• Written instruction: In the listing below, write the stretch from the line containing "You are a GUI" through the line containing "(1085, 319)." as a numbered list, leaving out blank lines.

• Exercise inputs:
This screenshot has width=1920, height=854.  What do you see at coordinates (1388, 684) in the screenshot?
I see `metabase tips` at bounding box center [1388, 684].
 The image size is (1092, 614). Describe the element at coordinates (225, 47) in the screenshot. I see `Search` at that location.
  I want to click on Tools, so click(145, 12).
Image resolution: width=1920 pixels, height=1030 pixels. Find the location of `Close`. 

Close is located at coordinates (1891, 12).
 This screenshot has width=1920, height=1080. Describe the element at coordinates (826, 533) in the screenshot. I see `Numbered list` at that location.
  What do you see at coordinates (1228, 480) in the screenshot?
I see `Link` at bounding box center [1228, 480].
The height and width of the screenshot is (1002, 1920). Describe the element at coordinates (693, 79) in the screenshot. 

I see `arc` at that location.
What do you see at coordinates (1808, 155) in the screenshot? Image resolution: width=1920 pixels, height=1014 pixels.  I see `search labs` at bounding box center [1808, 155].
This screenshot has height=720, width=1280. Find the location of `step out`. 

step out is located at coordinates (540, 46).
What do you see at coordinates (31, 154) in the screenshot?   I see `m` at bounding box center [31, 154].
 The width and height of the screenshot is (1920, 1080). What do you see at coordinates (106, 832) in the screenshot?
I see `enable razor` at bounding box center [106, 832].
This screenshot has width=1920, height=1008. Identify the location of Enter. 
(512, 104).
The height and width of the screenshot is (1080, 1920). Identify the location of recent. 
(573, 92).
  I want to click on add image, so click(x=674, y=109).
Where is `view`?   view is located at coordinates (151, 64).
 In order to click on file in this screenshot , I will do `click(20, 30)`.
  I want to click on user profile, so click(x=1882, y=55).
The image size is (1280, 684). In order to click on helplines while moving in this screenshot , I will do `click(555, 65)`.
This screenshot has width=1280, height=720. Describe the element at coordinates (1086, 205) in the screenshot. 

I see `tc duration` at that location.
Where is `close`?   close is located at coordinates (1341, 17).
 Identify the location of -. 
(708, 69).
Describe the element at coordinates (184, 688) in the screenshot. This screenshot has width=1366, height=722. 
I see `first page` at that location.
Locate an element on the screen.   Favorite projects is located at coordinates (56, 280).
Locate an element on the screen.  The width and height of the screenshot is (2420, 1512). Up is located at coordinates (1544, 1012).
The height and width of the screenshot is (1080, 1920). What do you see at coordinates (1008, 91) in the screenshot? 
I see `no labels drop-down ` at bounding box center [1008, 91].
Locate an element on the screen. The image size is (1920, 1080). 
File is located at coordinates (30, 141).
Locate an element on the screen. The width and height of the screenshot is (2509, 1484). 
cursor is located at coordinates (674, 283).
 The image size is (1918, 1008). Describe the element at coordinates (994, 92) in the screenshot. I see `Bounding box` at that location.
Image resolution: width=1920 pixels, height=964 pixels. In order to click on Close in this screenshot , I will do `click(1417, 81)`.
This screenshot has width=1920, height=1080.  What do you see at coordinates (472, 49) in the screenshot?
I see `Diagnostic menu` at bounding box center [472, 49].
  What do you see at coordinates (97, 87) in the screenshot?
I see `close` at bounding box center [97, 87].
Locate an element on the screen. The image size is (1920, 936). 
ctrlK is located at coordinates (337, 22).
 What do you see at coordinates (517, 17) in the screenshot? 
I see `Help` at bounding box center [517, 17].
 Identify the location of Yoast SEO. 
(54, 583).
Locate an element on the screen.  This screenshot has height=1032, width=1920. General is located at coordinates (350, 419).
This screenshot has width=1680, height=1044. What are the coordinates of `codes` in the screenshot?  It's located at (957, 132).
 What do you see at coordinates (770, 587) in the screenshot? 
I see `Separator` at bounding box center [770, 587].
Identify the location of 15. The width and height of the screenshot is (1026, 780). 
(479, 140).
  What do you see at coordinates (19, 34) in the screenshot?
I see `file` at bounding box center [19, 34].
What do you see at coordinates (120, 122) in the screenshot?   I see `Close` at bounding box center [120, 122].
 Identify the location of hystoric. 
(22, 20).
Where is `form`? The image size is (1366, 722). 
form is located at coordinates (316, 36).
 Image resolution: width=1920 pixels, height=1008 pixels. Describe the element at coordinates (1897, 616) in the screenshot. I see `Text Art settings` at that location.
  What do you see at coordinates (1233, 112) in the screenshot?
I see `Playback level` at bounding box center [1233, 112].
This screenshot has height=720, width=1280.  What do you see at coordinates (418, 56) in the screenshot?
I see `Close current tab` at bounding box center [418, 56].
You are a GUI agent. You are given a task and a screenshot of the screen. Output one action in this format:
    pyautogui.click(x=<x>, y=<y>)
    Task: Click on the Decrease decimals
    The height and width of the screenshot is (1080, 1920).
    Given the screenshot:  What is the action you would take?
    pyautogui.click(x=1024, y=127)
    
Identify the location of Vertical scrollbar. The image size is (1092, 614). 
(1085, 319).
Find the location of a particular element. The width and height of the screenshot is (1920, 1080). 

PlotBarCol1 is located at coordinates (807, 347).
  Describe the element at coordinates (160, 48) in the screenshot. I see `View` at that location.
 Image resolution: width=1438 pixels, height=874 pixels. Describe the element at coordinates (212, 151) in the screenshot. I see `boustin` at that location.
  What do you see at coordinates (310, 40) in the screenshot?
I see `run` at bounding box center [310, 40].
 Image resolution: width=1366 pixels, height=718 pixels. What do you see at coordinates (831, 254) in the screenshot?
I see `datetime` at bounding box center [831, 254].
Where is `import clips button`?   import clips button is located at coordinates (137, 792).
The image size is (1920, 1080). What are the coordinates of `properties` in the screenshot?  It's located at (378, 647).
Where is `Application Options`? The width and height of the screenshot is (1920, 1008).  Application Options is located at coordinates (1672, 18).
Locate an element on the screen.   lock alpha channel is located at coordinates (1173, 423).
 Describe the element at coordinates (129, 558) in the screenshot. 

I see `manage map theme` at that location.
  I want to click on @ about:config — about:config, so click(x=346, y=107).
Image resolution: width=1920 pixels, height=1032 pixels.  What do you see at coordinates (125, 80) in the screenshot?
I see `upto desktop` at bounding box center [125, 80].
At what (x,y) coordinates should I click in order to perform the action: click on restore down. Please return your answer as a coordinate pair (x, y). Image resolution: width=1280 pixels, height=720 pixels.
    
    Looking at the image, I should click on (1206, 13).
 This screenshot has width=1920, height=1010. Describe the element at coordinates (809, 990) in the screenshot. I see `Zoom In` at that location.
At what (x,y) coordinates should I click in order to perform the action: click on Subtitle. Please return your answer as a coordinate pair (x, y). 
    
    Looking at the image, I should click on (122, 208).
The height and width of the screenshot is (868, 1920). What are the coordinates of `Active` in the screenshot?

• Result of the exercise:
1. You are a GUI agent. You are given a task and a screenshot of the screen. Output one action in this format:
2.     pyautogui.click(x=<x>, y=<y>)
3.     Task: Click on the Decrease decimals
4.     The height and width of the screenshot is (1080, 1920).
5.     Given the screenshot:  What is the action you would take?
6.     pyautogui.click(x=1024, y=127)
7. Identify the location of Vertical scrollbar. The image size is (1092, 614). 
8. (1085, 319).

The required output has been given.